> [PROMPT]: Pictures must be left out. Retype exactly the lines from the one containing "This screenshot has width=1280, height=900." through the last line of the records below.

> [Stored items]:
============================================================

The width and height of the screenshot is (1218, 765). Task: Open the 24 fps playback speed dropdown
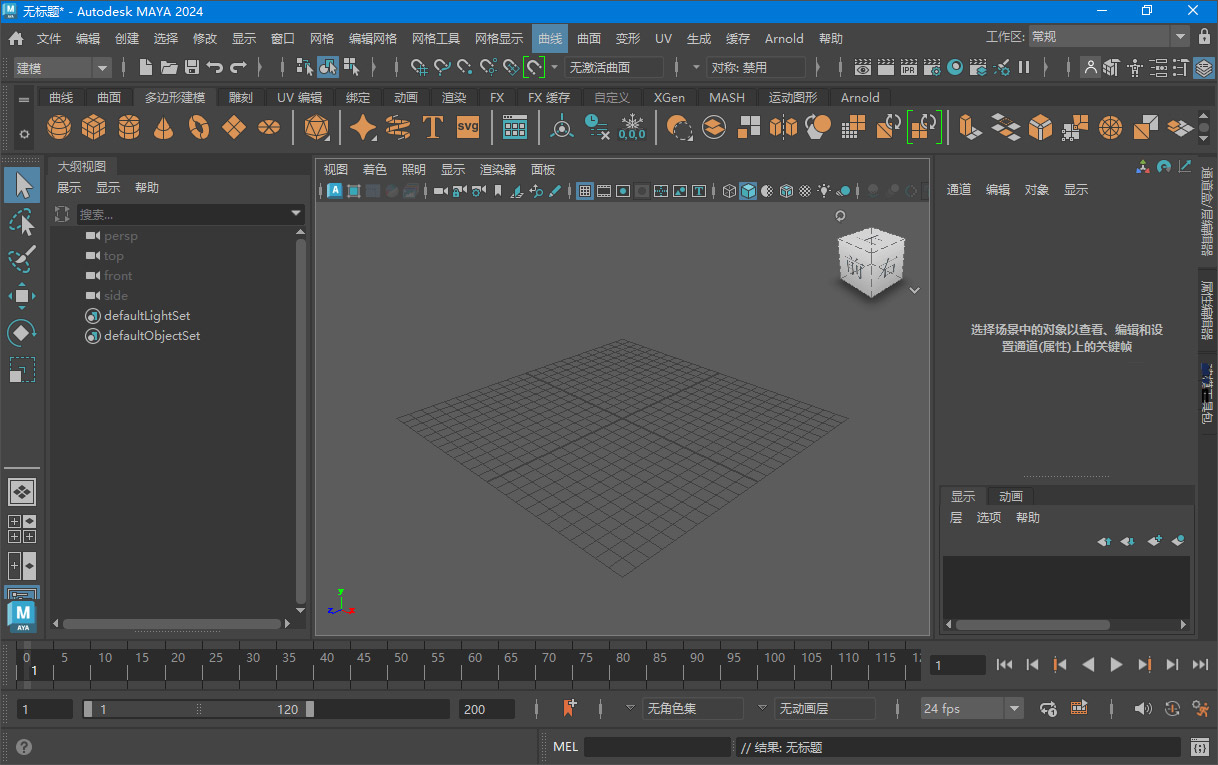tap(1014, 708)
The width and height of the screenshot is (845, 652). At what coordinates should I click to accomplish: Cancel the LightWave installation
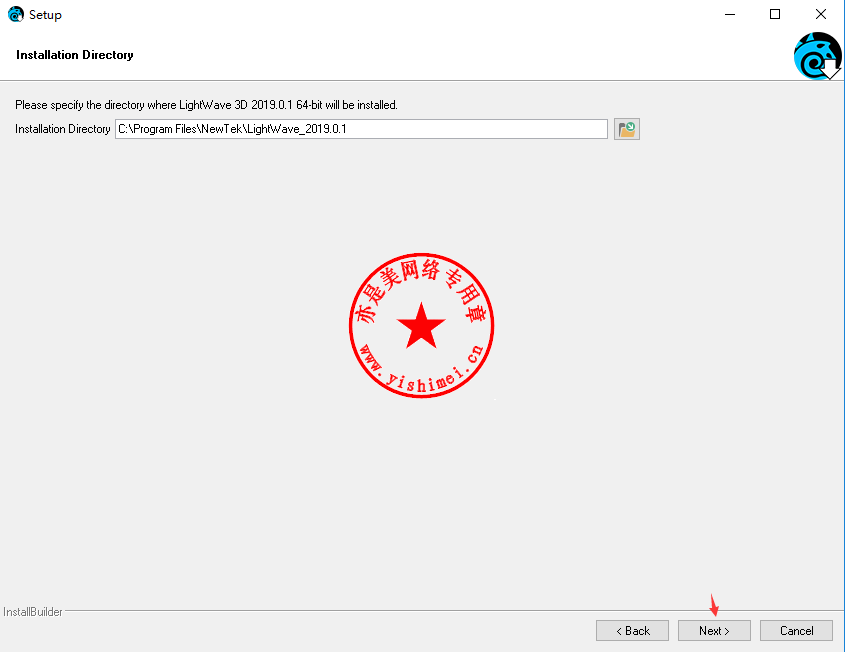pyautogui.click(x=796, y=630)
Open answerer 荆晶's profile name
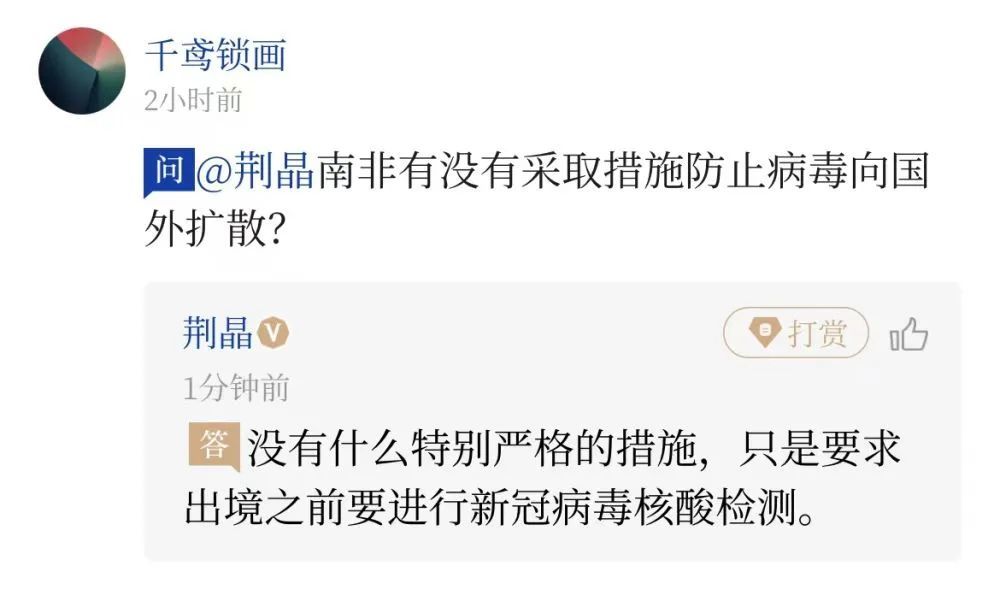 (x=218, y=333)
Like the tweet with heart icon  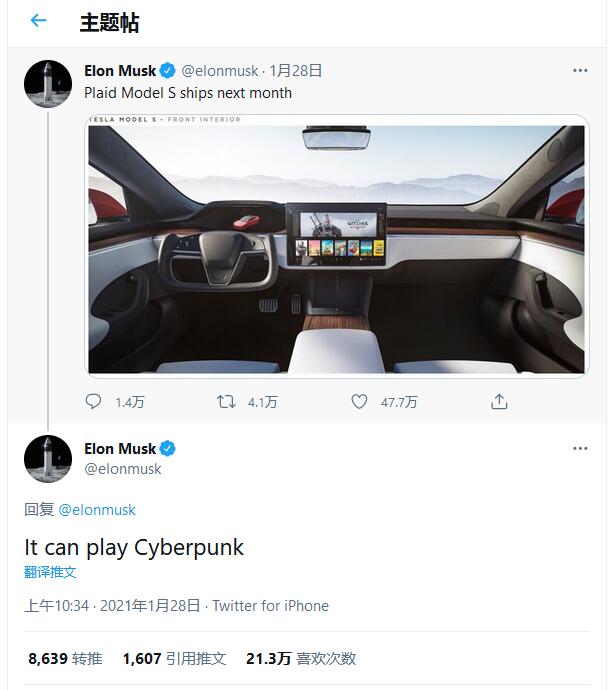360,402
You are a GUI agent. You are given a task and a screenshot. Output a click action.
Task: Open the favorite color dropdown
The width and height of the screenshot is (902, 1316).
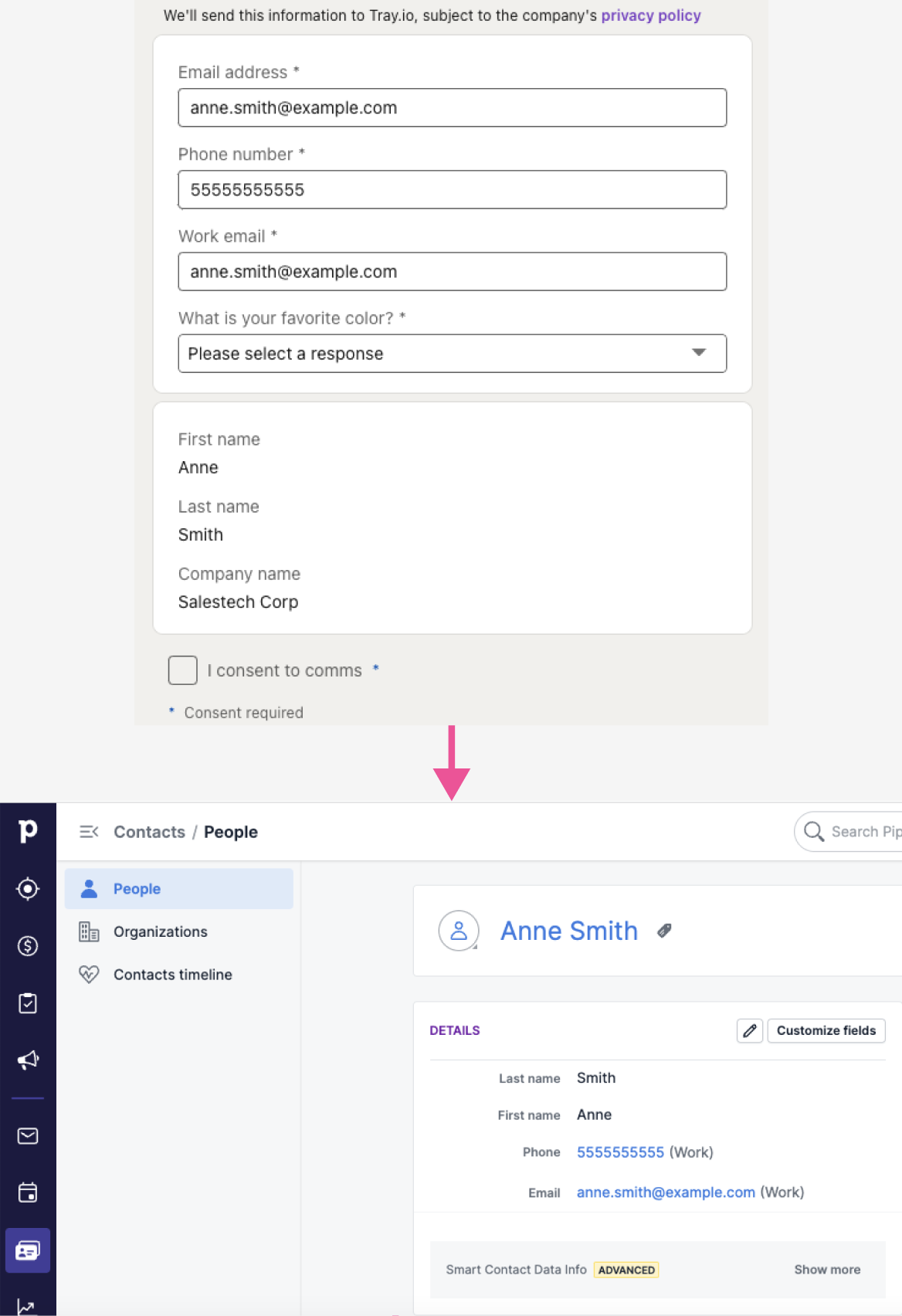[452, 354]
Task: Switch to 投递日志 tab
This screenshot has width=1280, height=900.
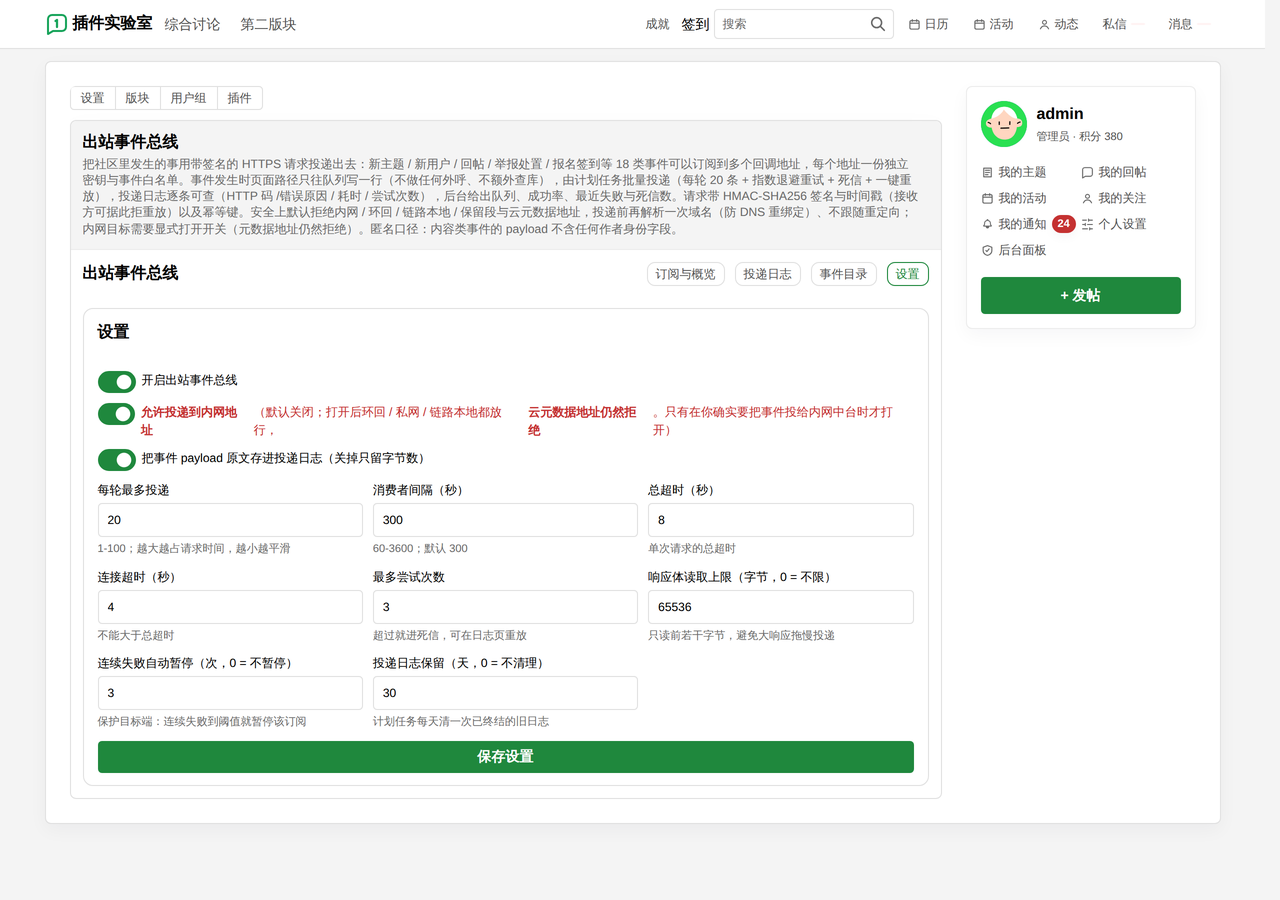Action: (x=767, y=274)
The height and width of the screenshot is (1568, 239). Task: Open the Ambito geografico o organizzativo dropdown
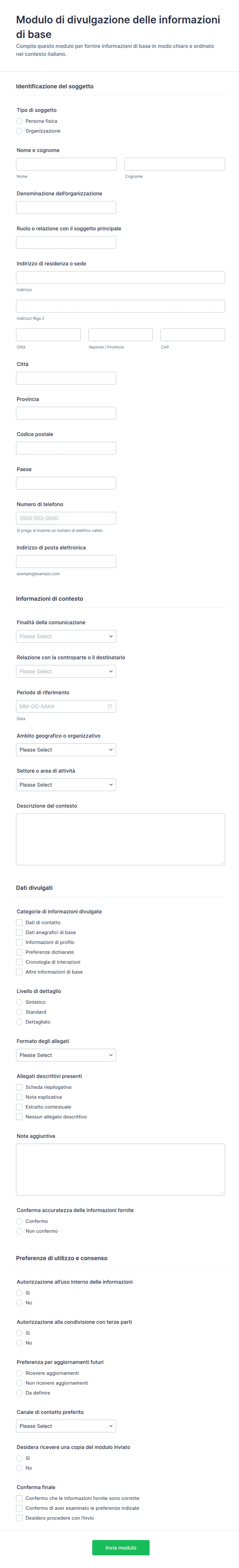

============================================================

> [RESULT OF THE EXERCISE]:
This screenshot has width=1280, height=900.
Action: (x=767, y=274)
The height and width of the screenshot is (1568, 239). Task: Open the Ambito geografico o organizzativo dropdown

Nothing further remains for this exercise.